> **GIVEN PASSAGE**
About a year ago, I lost a dear friend of mine, Pam. I wish I could help you understand what a blessing this woman was in my life, but words are difficult for these things. But, alas, I will try.
I was blessed to have been assigned to Dodson Middle School, Pam’s school she had retired from, for my student teaching in August 2016. Even though Pam retired a few years prior to my assignment, she was still a legend at the school. She loved to sub. She loved any chance she could be back in the classroom. She loved the students - I think it’s because those middle schoolers met her with the same energetic intensity that she had.
I was completely terrified when I learned I was placed at Dodson. Student teaching is the culminating experience of receiving a teaching credential, and although I had two awesome master teachers, I still felt unprepared. Pam, on the other hand, was nothing but exstatic for me. The night before I was supposed to go to school and meet the teachers she said that she had told the teachers all about me and that they were expecting me. This made me even more terrified, because I was scared I could never live up to the things Pam had told everyone about me.
On the second day of student teaching, Pam subbed in the same hallway one of my classes was in. When she stopped by my classroom at lunch, she stood in the doorway beaming at me as I spoke with a student. She was so proud of me, and it made me feel like maybe I actually could survive another day of teaching.
At lunch that day, she took me to the grass by a building I never could have found on my own and introduced me to her teaching friends at Dodson: another English teacher, a couple history teachers, a science and a math teacher - people I never would have met without Pam. From that day on, whenever Pam was on campus subbing (which was often, more on this later), she took me around to various groups of teachers: potlucks in the science lab and salads in the Spanish teacher’s room.
Some days, my favorite days, it was just the two of us sitting in the room she was subbing in. She would listen to my teaching problems and offer advice. I survived my student teaching in large part thanks to Pam’s guidance and moral support. I walked out of Dodson with friends and professional colleagues - people that I never would have grown as close to without her. I don’t think I would have the amazing teaching job I have today had Pam not done what she did for me.
In August 2017, Pam got her diagnosis (and subsequent prognosis): stage 4 liver cancer. She surprised me when she said she wanted to keep subbing as long as she could. My school year was just starting, and I was overwhelmed by planning and ideas and feeling unprepared yet again. I already needed a break, and I couldn't imagine wanting to go back to school by choice. But my first day of school turned out to be SUCH a good day that I couldn’t wait to tell Pam all about it. I went over to her house that evening, and I told her about the joy of that first day of school, how all my anxiety melted away into just pure joy being surrounded by students, new ones and veteran ones. She leaned her shoulder into mine and smiled at me.

(Stored data entries)
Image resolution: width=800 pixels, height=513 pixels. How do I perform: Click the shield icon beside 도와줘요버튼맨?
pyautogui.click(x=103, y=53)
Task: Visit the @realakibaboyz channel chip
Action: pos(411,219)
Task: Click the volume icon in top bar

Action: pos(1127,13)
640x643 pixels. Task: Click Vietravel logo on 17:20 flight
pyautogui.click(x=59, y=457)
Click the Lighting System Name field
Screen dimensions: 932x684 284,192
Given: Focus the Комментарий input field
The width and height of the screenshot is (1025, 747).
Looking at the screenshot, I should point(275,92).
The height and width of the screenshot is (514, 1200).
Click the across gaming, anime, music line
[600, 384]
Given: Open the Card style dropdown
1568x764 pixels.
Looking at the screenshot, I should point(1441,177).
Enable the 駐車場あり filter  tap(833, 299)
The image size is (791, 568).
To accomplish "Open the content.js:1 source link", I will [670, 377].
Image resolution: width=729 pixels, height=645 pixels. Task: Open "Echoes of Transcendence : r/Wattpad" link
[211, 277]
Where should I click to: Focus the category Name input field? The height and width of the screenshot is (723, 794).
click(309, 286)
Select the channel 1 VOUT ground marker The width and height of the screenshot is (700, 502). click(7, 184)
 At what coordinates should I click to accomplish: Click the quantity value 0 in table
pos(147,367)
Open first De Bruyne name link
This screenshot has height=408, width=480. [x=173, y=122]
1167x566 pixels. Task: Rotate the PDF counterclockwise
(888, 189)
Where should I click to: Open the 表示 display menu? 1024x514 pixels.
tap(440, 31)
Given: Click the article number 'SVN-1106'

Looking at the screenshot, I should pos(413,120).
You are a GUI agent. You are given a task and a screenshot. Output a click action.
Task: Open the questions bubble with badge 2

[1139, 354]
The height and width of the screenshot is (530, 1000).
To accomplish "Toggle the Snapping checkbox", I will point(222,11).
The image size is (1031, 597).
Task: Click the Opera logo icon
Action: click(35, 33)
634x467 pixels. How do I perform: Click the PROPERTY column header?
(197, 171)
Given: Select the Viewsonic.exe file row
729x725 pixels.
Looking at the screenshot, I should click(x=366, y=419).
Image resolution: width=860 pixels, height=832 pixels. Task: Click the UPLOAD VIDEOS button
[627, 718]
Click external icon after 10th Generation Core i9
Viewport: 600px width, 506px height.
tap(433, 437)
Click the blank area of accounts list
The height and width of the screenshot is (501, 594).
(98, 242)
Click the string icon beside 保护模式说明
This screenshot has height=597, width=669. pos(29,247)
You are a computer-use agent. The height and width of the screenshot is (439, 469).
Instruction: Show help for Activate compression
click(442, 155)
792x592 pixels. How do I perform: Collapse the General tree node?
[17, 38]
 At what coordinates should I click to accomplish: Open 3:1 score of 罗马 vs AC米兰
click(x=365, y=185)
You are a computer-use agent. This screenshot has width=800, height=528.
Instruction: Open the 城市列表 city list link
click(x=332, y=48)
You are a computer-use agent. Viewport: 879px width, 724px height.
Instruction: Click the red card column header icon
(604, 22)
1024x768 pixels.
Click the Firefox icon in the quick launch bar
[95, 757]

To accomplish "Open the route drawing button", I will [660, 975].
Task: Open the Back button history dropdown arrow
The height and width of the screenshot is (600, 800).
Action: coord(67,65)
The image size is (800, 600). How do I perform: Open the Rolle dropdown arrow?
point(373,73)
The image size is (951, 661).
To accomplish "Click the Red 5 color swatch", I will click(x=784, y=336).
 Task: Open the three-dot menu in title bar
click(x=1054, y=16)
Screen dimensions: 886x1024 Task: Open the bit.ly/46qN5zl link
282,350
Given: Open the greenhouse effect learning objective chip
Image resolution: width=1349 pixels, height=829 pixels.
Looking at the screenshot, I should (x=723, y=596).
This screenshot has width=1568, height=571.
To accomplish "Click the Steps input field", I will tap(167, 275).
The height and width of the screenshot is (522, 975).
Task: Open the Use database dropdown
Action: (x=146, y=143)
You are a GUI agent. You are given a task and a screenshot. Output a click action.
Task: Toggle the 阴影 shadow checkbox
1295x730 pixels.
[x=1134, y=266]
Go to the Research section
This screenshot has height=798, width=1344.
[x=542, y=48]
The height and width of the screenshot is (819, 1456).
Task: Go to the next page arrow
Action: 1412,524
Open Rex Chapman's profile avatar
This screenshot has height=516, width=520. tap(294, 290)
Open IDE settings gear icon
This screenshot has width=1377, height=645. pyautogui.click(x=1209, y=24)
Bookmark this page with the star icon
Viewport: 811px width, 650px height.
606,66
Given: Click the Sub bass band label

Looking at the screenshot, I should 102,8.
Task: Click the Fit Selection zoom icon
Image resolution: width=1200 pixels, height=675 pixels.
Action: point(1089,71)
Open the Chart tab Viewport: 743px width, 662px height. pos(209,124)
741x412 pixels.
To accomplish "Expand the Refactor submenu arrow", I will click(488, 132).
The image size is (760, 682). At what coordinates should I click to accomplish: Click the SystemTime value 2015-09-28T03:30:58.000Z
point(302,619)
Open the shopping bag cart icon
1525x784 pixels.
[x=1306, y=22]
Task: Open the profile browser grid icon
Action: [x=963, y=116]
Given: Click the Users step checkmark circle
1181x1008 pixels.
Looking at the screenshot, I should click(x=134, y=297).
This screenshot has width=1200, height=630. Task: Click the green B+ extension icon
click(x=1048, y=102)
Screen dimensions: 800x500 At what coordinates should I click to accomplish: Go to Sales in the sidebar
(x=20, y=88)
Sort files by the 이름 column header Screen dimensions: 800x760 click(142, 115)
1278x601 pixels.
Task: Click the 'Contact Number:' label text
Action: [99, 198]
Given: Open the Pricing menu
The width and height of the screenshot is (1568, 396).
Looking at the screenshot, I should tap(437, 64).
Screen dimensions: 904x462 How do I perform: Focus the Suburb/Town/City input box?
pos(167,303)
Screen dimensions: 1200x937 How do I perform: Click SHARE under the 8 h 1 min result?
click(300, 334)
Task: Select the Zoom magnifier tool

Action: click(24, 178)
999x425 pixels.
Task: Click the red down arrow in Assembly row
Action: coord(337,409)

> **THE PROBLEM**
Transcribe the portion of the remembrance of Pam above that lies between "I was completely" and "everyone about me.", inclusive.

> **RESULT OF THIS EXERCISE**
I was completely terrified when I learned I was placed at Dodson. Student teaching is the culminating experience of receiving a teaching credential, and although I had two awesome master teachers, I still felt unprepared. Pam, on the other hand, was nothing but exstatic for me. The night before I was supposed to go to school and meet the teachers she said that she had told the teachers all about me and that they were expecting me. This made me even more terrified, because I was scared I could never live up to the things Pam had told everyone about me.